Generation Loss by Elizabeth Hand

Posted December 7, 2020 by Michael @ Knowledge Lost in Crime / 0 Comments

Generation Loss by Elizabeth HandTitle: Generation Loss (Goodreads)
Author: Elizabeth Hand
Published: Small Beer Press, 2007
Pages: 265
Genres: Crime
My Copy: Audiobook

Buy: AmazonBook DepositoryKindleWordery (or visit your local Indie bookstore)

Most people know that I am very particular when it comes to crime novels. I tend to be drawn to the gritty, pulp novels of the 1930s. I honestly could not tell you what works for me and what would not. Taste is a weird measuring tool; it is constantly changing and there are aspects that even the reader is unaware of, for example, I recently read Generation Loss by Elizabeth Hand and there is so much I liked about this novel, yet there is something that did not work for me. I am reviewing the book in the hopes to fully understand my feelings here.

Cass Neary is the protagonist of what appears to be a series of currently five books. She had moderate success as a photographer in the 1970s, in which she was involved in the burgeoning punk movement and has a weird fascination with death photography. Thirty years, later she is a struggling freelance photographer that is running out of luck and work. An acquaintance of hers gives her a job to interview a famously reclusive photographer who lives on an island in Maine. Cass Neary has the style and attitude I tend to like in a protagonist of a crime novel but still there is a part of me that wants more. It could be the fact that we rarely get a female protagonist in literature and I really want to see the struggles that she faces along the way.
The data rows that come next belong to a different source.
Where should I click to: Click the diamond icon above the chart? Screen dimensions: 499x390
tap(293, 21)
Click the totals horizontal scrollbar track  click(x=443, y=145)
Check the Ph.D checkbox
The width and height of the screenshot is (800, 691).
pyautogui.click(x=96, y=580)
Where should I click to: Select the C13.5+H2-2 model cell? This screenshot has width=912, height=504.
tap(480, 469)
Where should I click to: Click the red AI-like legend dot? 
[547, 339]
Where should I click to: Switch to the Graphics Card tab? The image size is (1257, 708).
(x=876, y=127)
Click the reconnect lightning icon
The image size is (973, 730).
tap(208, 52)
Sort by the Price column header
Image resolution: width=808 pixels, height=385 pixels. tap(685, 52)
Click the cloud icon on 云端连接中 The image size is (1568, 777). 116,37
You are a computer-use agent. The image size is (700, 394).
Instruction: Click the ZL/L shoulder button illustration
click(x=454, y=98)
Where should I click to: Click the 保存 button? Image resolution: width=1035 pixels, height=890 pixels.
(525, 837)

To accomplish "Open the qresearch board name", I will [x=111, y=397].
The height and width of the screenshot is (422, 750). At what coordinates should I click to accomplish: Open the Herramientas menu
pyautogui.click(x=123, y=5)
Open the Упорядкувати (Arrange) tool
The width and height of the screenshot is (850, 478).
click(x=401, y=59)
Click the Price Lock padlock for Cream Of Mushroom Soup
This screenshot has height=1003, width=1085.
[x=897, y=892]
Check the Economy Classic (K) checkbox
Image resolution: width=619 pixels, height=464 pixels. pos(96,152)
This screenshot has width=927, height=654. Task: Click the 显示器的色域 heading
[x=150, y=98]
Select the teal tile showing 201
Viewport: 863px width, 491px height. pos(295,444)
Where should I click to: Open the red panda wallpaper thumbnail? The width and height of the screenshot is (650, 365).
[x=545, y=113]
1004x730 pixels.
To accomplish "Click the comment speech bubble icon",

This is not to say that Cass Neary has an easy journey, she faces many obstacles with Generation Loss, but I feel I wanted more. The whole struggling artist and living in the world as a woman, there is so much angst and anger that could really come alive in this novel. I do not think Elizabeth Hand did a bad job, I think she delivered a great book, I am just thirsty for more. I will read the second book Available Dark, and I am curious to see where Cass Neary’s journey will take her. I am just realising that I want very different things from a female protagonist to a male. I know this is wrong, but I want a bitter cynical male, but I want female detectives to struggle with the everyday sexism as well. The world is unjust, and I think there is a lot of interesting layers that can be added.

I have really enjoyed the Michael Connelly books that feature Renee Ballard because there is an exploration into the sexism of the police force. It is not that I want sexism to exist, I just feel like this is an aspect that should not be ignored in these books. I think these female investigators have a legitimate reason to be bitter and cynical with the world, and it want to explore that journey. I want to read more crime novels that feature an angry, feisty woman, and let us be honest, I would rather it be written by a woman, men do not have to ability to really understand just how sexist the world really is.

I really wanted to talk about Generation Loss, but I did not know how to write a review for a crime novel without going into the plot. This turned into an exercise to unpack my own feelings towards the genre and my own reading tastes. I am very aware of my own biases here, I just think in an unjust world, it is important to explore those injustices. Also, I just like a bitter and cynical character, and I do not want them always to be men, because women have more to be angry about. If you have any recommendations, please let me know.